Information
^^^^

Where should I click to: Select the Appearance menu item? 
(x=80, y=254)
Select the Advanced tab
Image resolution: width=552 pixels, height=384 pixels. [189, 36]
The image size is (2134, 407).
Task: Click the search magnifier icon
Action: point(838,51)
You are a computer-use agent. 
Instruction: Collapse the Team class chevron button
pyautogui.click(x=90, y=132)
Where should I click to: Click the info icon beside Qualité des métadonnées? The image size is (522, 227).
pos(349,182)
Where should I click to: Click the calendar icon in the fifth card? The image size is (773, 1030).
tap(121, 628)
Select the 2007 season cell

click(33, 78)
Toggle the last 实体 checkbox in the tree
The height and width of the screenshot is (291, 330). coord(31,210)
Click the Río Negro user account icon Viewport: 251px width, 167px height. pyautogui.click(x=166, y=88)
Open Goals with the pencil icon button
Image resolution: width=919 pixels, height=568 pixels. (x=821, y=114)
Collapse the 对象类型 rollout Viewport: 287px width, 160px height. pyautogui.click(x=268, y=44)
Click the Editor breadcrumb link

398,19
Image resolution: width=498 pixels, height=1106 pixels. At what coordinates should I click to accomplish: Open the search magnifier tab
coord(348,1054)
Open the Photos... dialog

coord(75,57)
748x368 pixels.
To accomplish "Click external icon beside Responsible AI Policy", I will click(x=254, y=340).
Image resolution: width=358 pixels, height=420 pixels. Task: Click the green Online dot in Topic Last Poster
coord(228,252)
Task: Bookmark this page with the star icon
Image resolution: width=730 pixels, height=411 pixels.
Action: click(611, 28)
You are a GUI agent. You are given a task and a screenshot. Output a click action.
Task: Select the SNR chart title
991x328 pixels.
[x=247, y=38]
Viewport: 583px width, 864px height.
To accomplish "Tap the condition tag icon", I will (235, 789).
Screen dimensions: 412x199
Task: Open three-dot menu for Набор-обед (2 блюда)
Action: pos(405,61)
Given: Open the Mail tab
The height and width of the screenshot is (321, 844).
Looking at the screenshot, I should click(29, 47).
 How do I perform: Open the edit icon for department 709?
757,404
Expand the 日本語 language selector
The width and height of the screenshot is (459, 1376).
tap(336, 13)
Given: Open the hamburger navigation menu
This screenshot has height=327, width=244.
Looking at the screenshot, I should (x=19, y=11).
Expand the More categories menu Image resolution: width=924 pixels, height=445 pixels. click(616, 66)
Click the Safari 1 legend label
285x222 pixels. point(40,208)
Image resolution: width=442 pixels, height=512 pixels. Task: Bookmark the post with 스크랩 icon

^^^^

Read the lines above. Gather those in which the string "agent" is found.

You are a computer-use agent. 
You are a GUI agent. You are given a task and a screenshot. Output a click action.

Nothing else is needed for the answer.